EXERCISE BRIEF:
Using the data that follows, give again word for word the lines between the one holding "Image resolution: width=1248" and the one holding "Click the abstract", inclusive. Omit the pictures.

PROVIDED RECORDS:
--- START ---

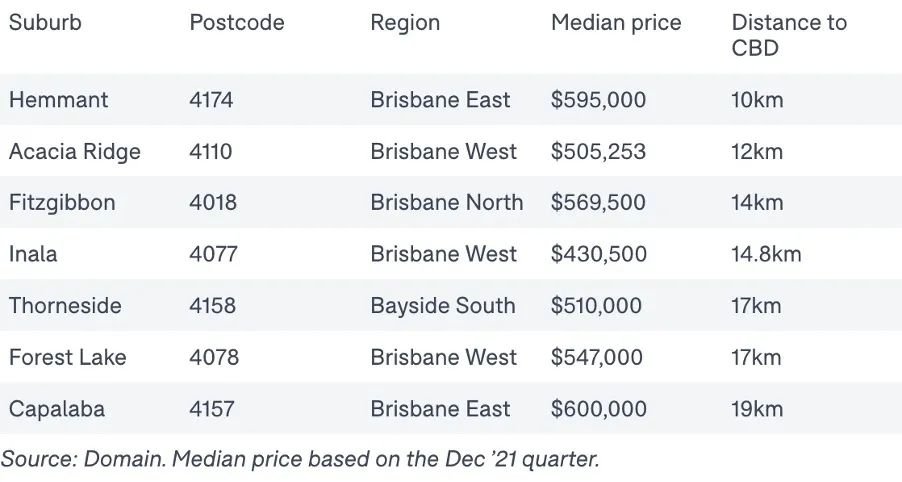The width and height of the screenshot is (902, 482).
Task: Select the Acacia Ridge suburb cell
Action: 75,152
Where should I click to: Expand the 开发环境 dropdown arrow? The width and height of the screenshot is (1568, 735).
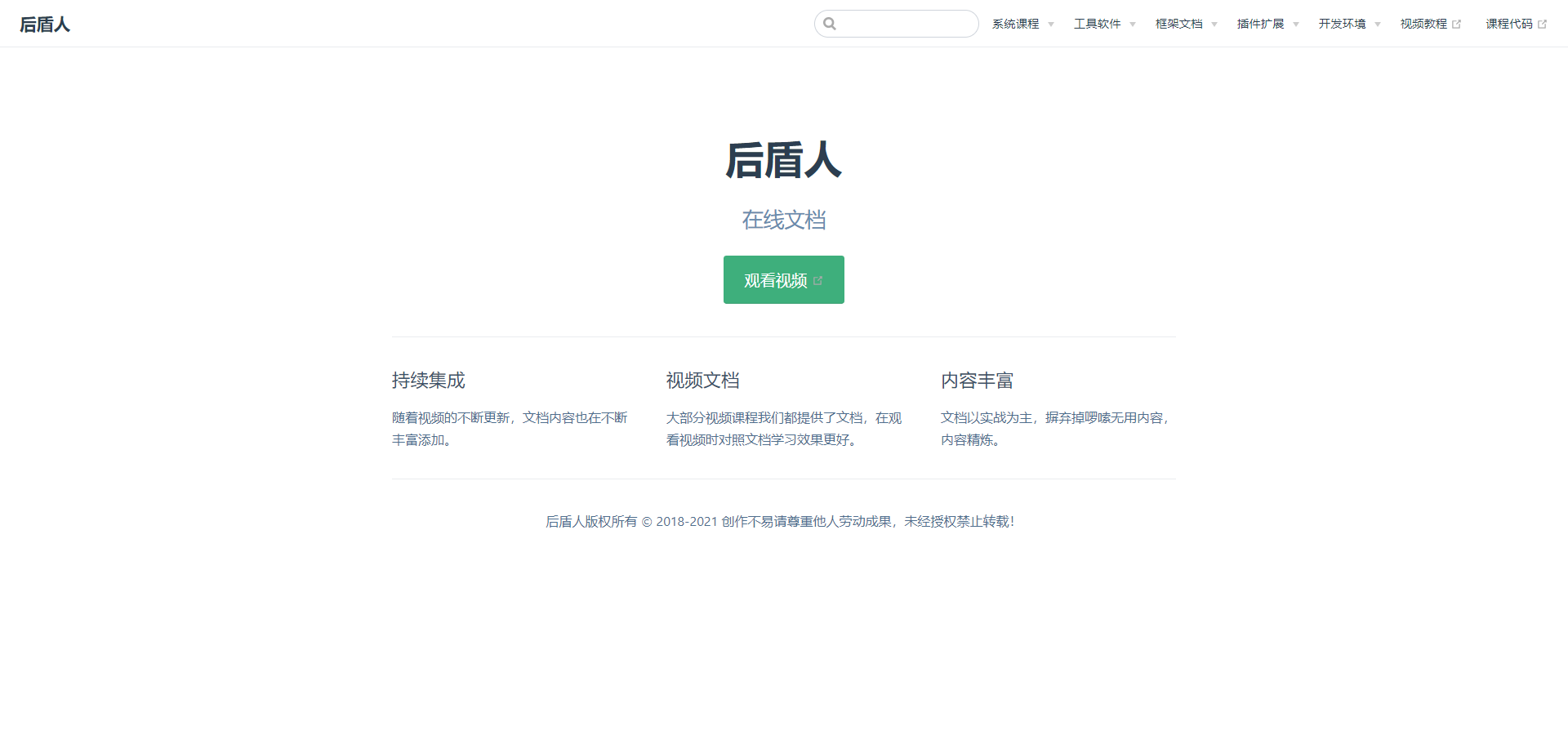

--- END ---
--- START ---

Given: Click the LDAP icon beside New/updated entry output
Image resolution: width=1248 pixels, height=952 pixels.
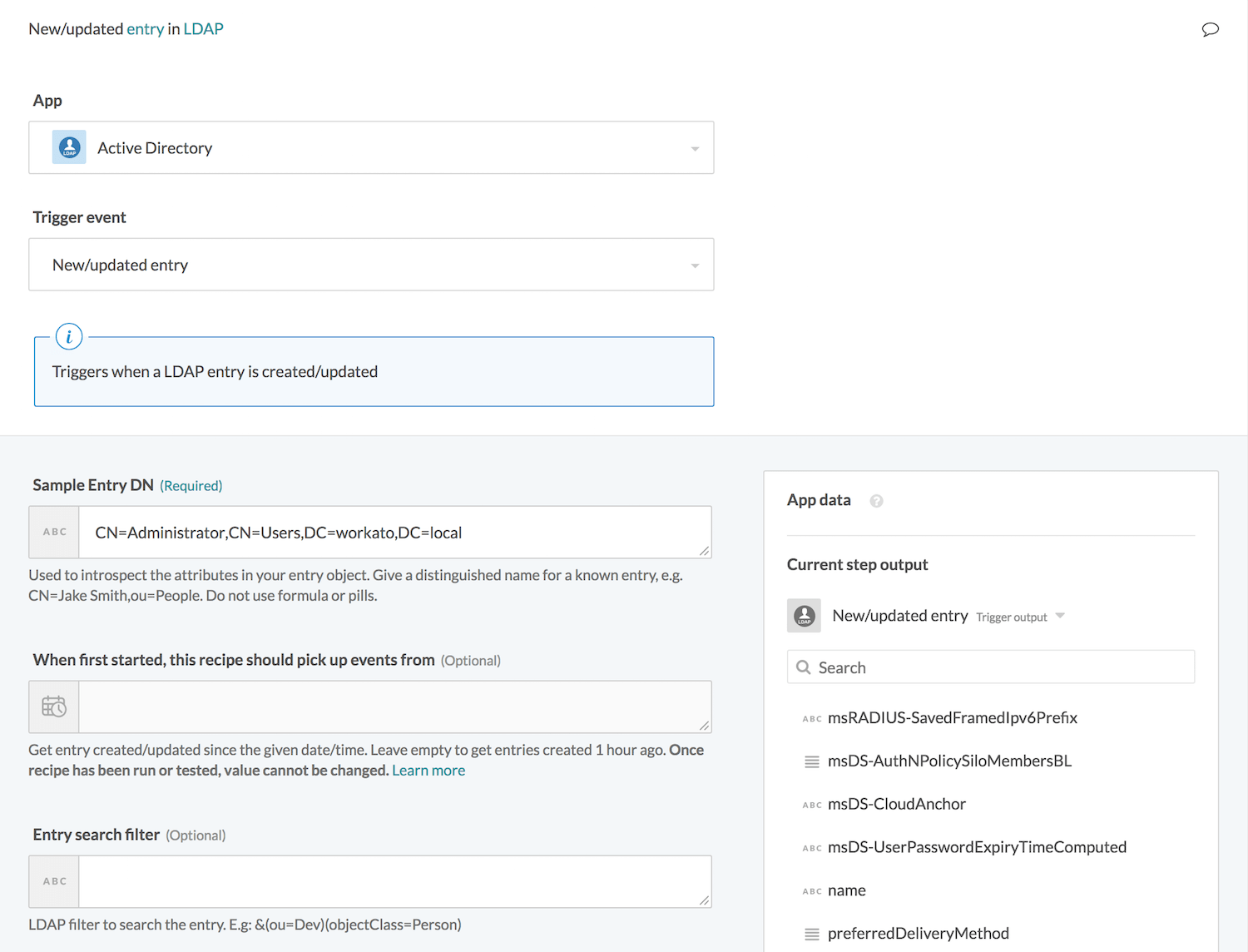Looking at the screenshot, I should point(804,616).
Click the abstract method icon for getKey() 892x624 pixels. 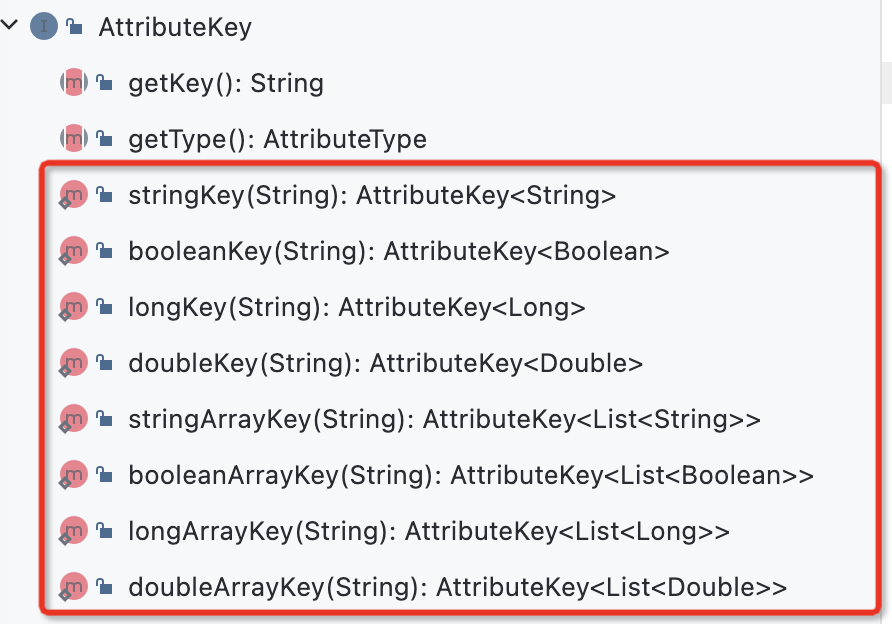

--- END ---
--- START ---

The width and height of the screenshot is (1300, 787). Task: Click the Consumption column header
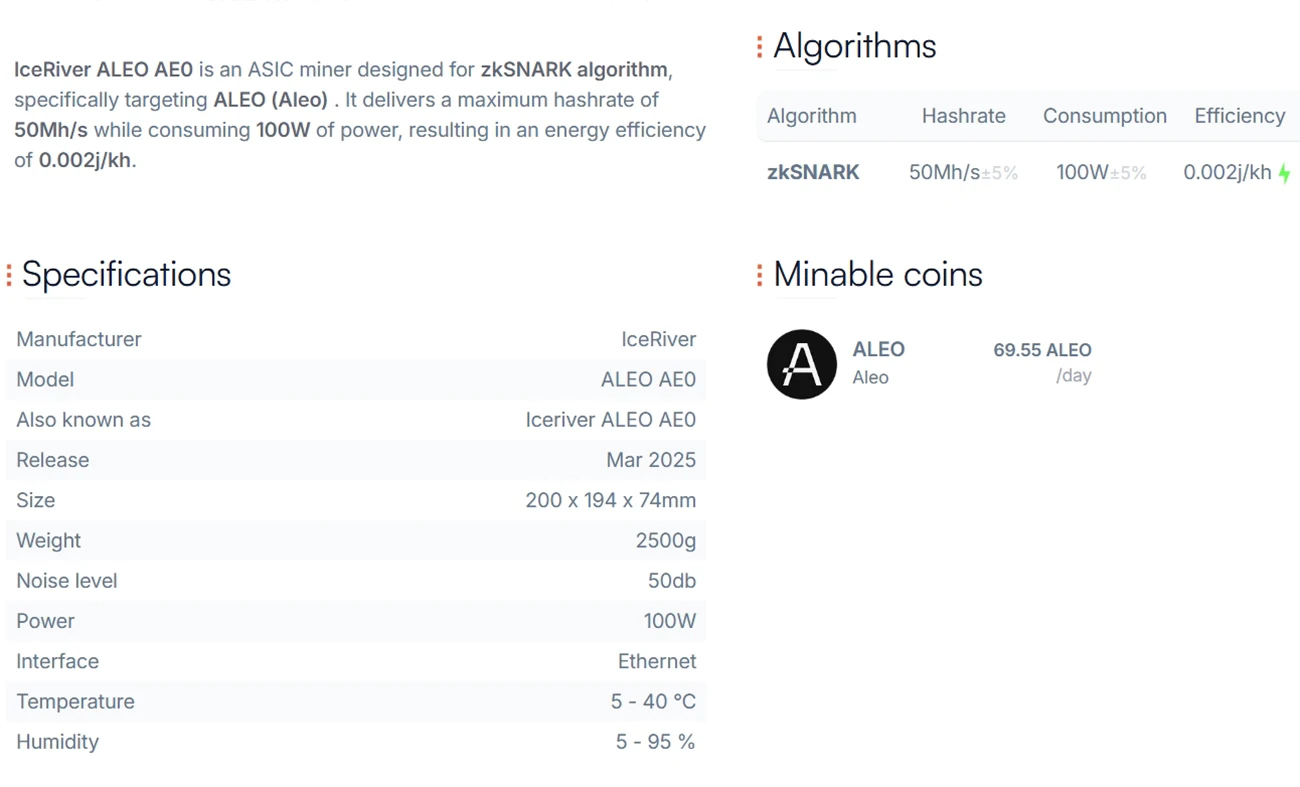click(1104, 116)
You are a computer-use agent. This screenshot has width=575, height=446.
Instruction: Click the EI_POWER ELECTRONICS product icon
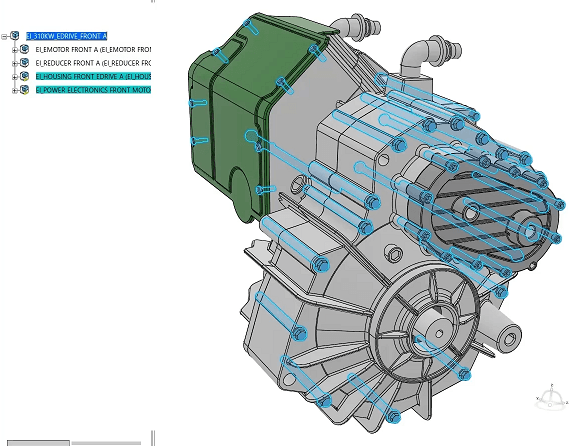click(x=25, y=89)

--- END ---

RESPONSE:
Image resolution: width=1248 pixels, height=952 pixels.
Looking at the screenshot, I should point(804,616).
Click the abstract method icon for getKey() 892x624 pixels. 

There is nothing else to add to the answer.